After bundling up, we walked to the Ferry Landing and released the boat into the cold waters. The wind swept a couple of the papers back up to the pier. We chased them down and threw them back into the water. I am convinced it was my paper that flew up three times before hitting the water.

Our hosts headed to the party. I was not able to get a ticket at the door, so I accompanied the photographer to Jivamukti. The painter/textile designer went off to meet other friends.

Jivamukti was hosting a silent meditation party. I have done yoga one on one with friends who were going through teacher training, but have only attended two yoga classes. It was my first time at this venue.

We took off our shoes and entered a softly lit room. Many people were sitting or lying on the floor. It was warm.

I put my large scarf on the floor and stretched out on my back. It was only about 10:30pm, but I felt tired and almost fell asleep. All of the things I worried about earlier in the evening - wardrobe, wine, lateness - seemed stupid.

At 11:50 a person came in with a sign encouraging us to go to the big room. I got up and followed the others out of the room. I noticed a man in a business suit on one mat. He looked like a Wall Street employee.

The big room was crowded. I found a spot and sat down in the back. There were two candlelit alters at the front of the room. At midnight, people began chanting om.

It seemed simultaneously odd and familiar to chant om. I spent January 2008 in India to celebrate a milestone birthday and to meet a personal goal. In fact, I arrived in Delhi on New Year's Eve. It was a wonderful trip, and I am very eager to go back. This was a nice way of completing the arc of the year by returning to India via New York.

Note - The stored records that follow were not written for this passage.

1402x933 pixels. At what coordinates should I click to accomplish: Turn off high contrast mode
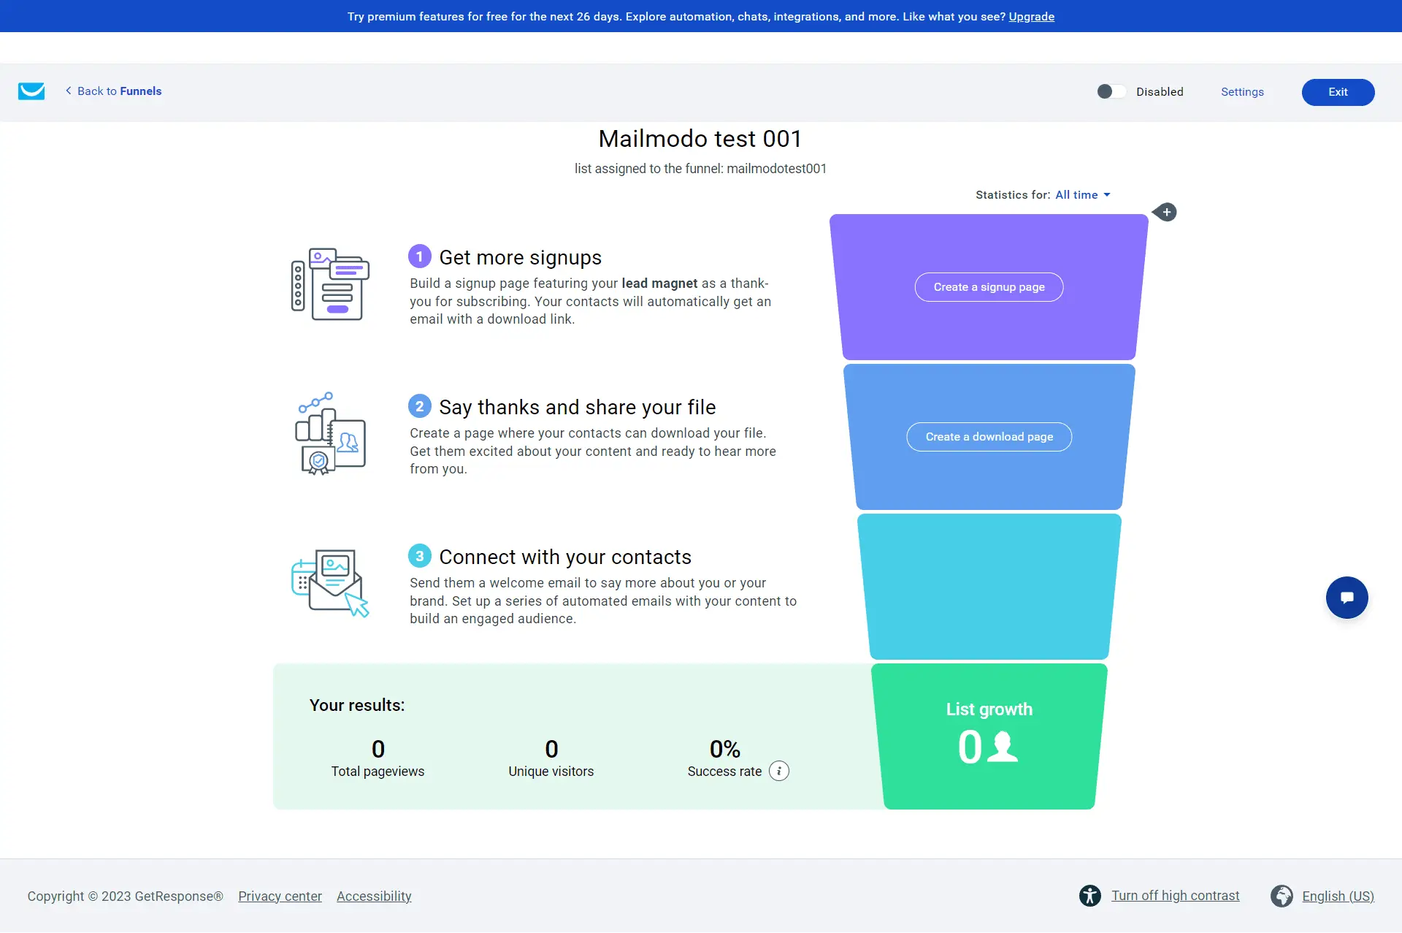[x=1175, y=896]
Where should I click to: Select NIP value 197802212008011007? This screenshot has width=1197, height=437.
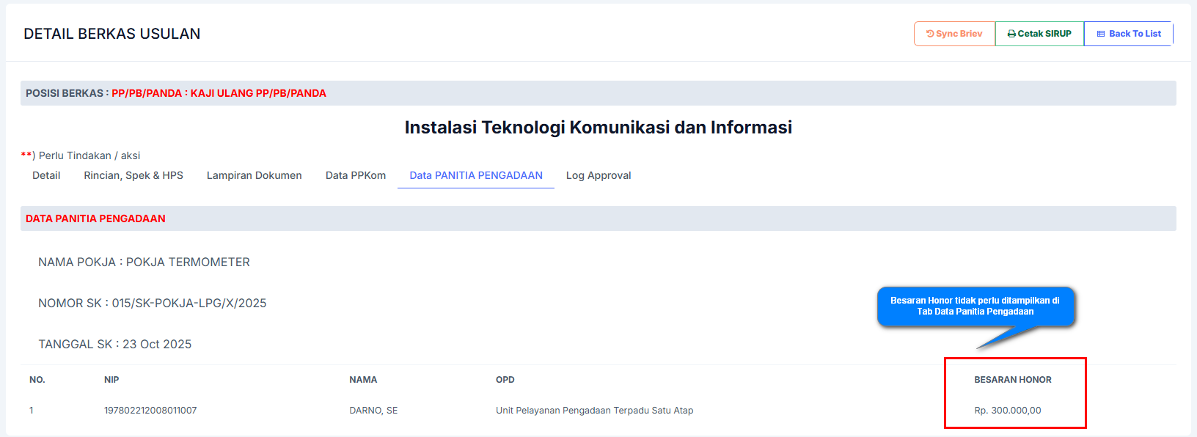150,411
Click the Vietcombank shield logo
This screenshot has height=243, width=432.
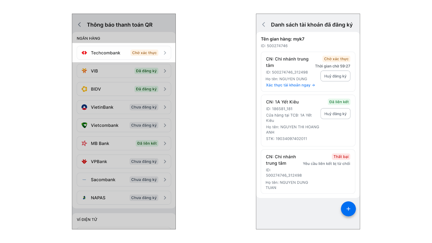pos(84,125)
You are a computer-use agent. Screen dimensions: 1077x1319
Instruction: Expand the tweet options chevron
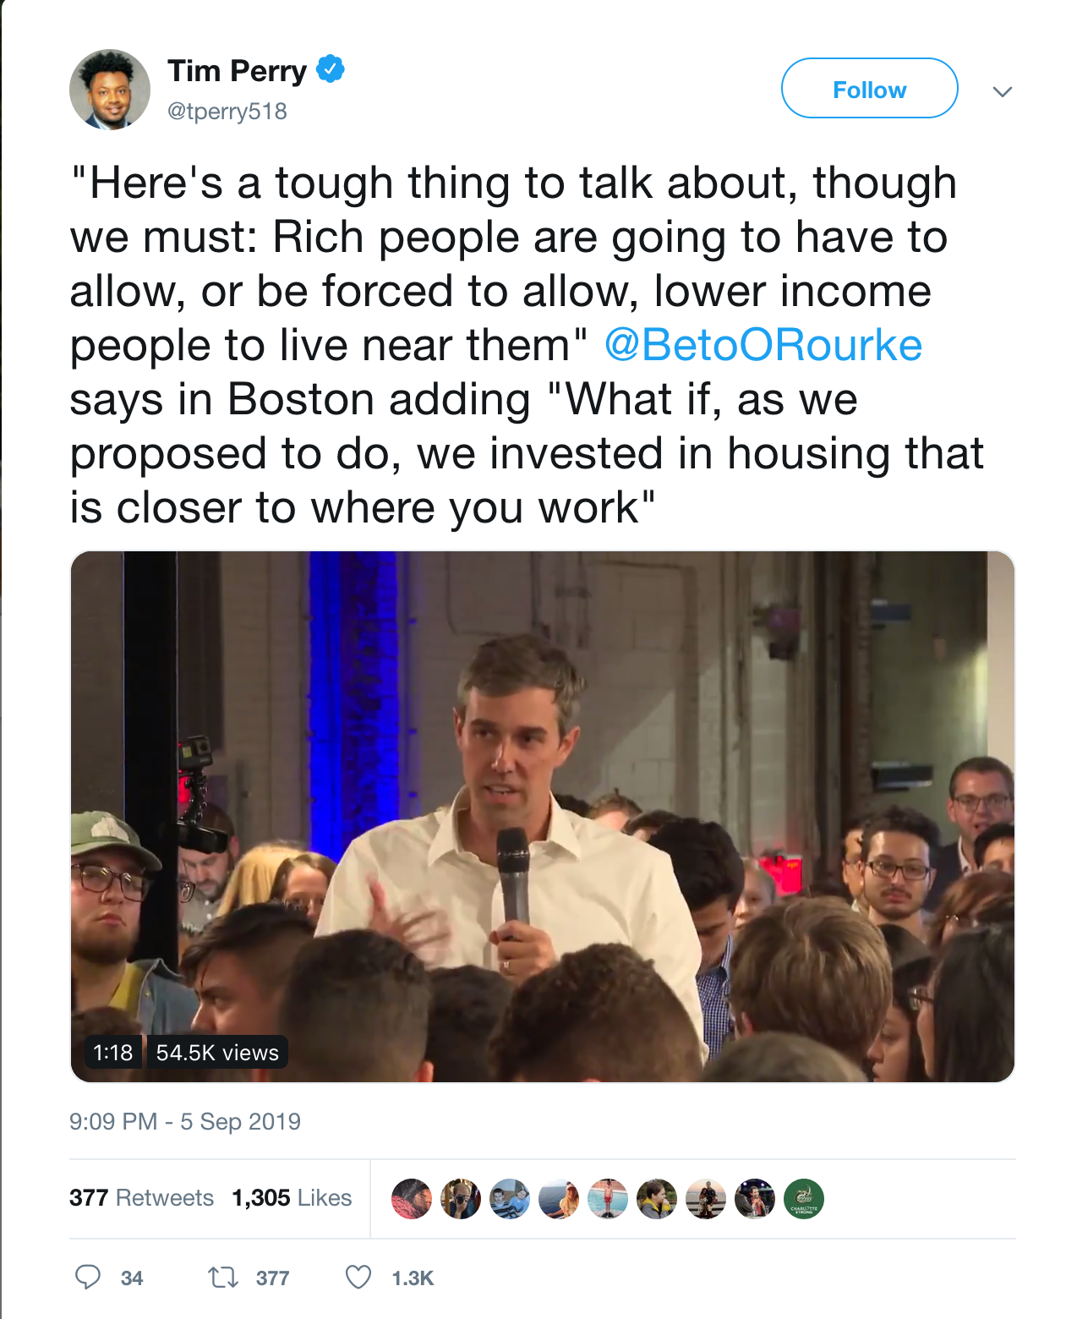pos(1003,91)
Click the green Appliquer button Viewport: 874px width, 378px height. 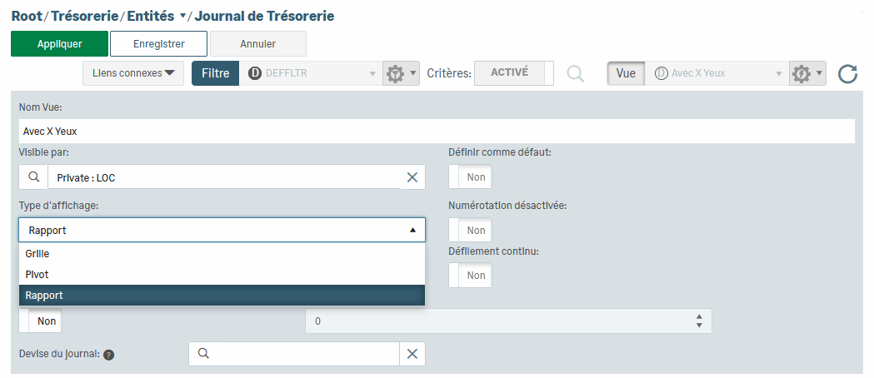pyautogui.click(x=59, y=44)
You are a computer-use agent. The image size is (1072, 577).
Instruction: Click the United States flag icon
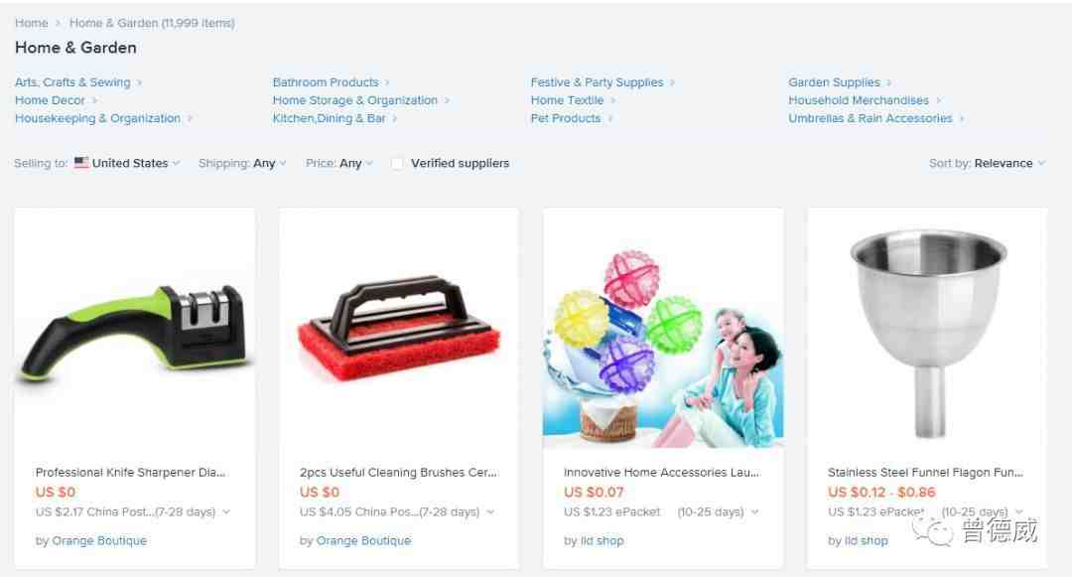tap(81, 163)
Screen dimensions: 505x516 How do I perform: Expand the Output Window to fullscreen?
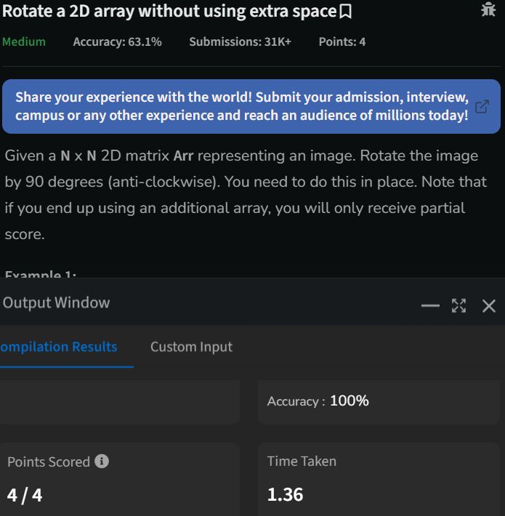(458, 305)
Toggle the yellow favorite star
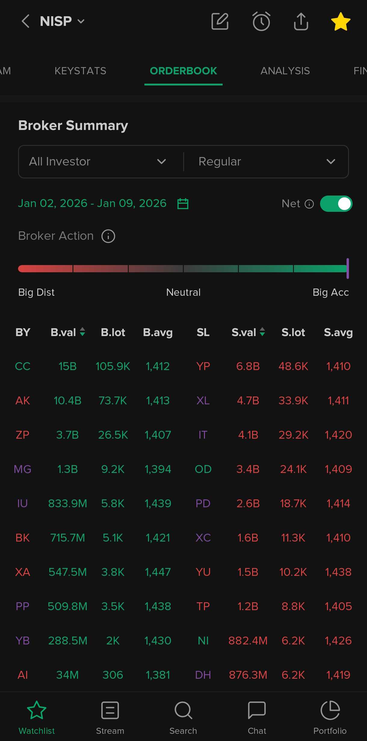The image size is (367, 741). (x=341, y=21)
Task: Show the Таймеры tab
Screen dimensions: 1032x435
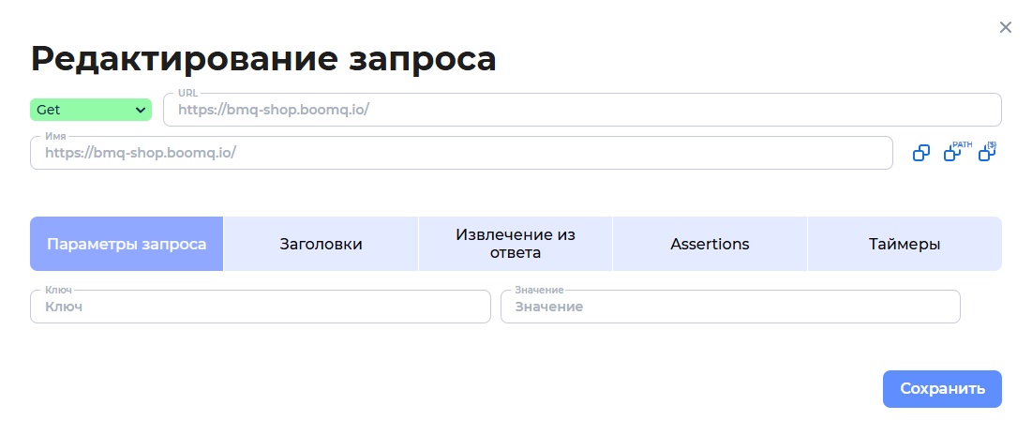Action: (904, 244)
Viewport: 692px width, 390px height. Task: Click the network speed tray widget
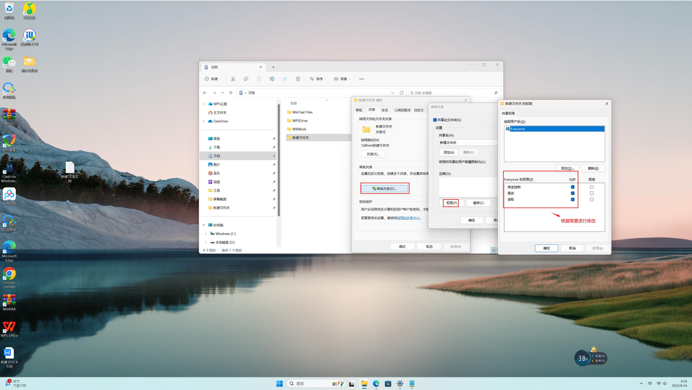599,358
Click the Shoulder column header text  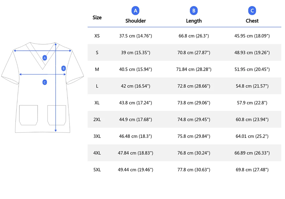[x=135, y=21]
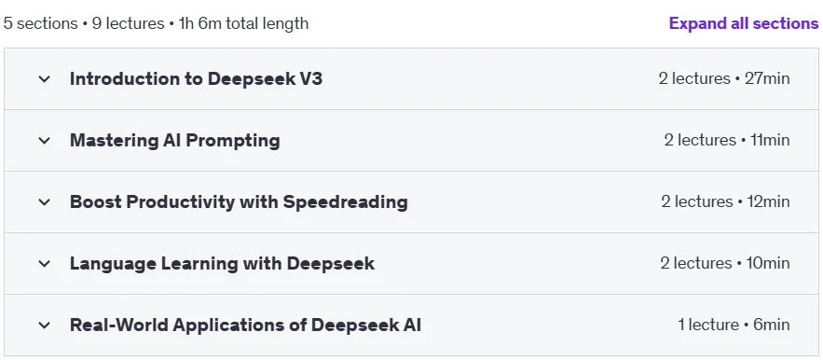Click the 2 lectures • 11min label
This screenshot has height=360, width=823.
click(x=727, y=140)
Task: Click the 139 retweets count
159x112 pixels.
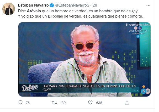Action: coord(63,103)
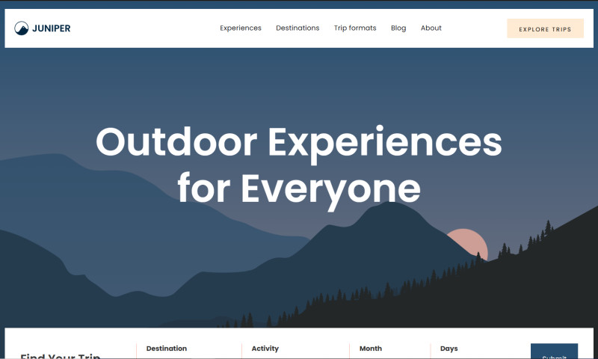Select Trip formats in the navigation
The height and width of the screenshot is (359, 598).
coord(355,28)
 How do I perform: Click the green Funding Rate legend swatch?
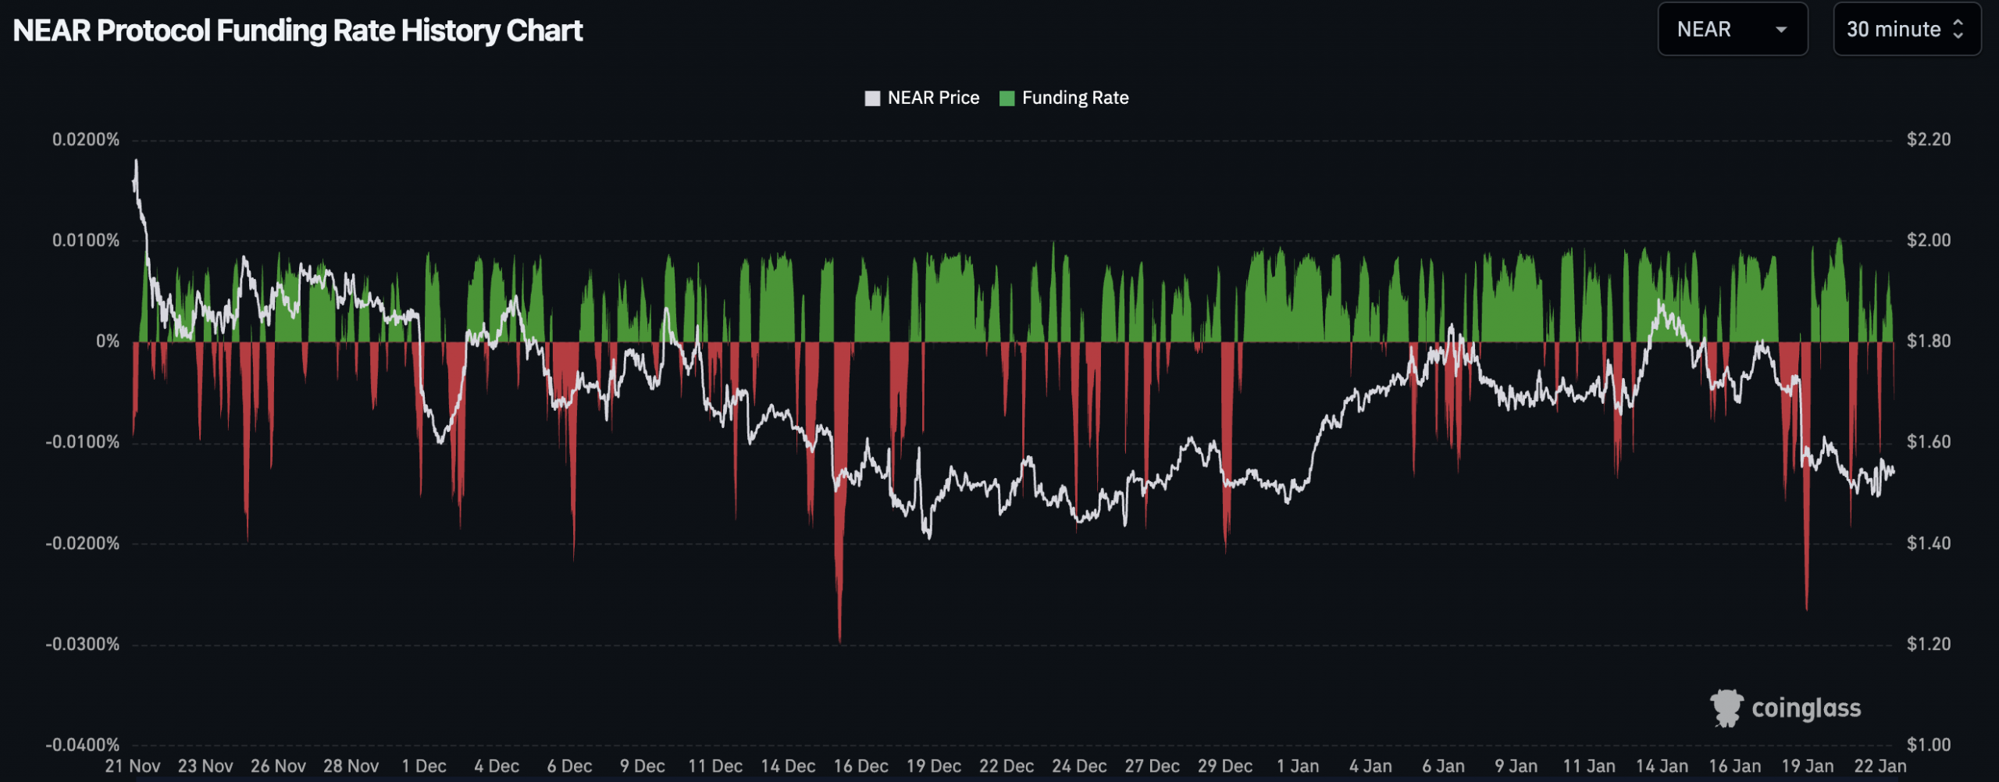coord(1007,98)
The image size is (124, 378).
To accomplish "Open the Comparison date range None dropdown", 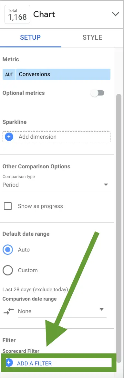I will 62,311.
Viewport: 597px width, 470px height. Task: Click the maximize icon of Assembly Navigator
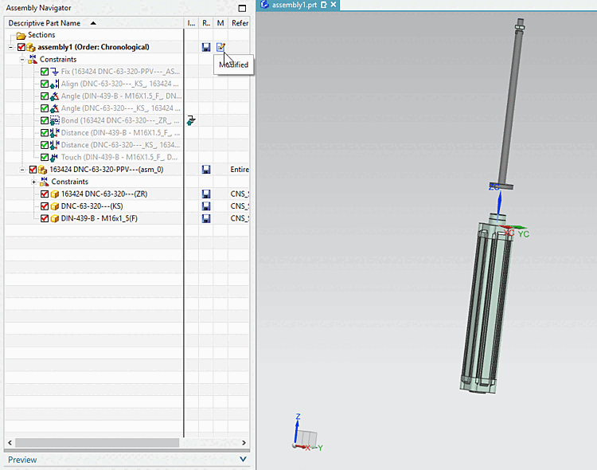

We continued chanting until two people at the alter began talking. They gave a couple of short inspirational speeches.

As I chanted, listened, and yawned (from sleepiness not boredom), I pondered the difference between this method of embracing the new year and the more typical drinking and noise making. It surprised me that the boisterous celebration outside could not be heard within the room.

In the Hindu temples I visited in India, ringing bells or gongs dispel negativity. 2008 was a very negative year for me and many other people, and I wished I could ring a bell in addition to chanting.

But it is a goal to try new ways of doing things. Perhaps chanting om is a better way of establishing an auspicious year. It is about embracing the good rather than rejecting the negative. Perhaps this sets a better tone.

I intended to take a subway home. It was freezing outside and many drunk people were stumbling around. But by the time I reached the subway that would deposit me near home, I decided it was silly to just not walk the rest of the way.

As I bounded the three flights of stairs to my apartment, it struck me that I felt festive. This was a pleasant surprise to myself.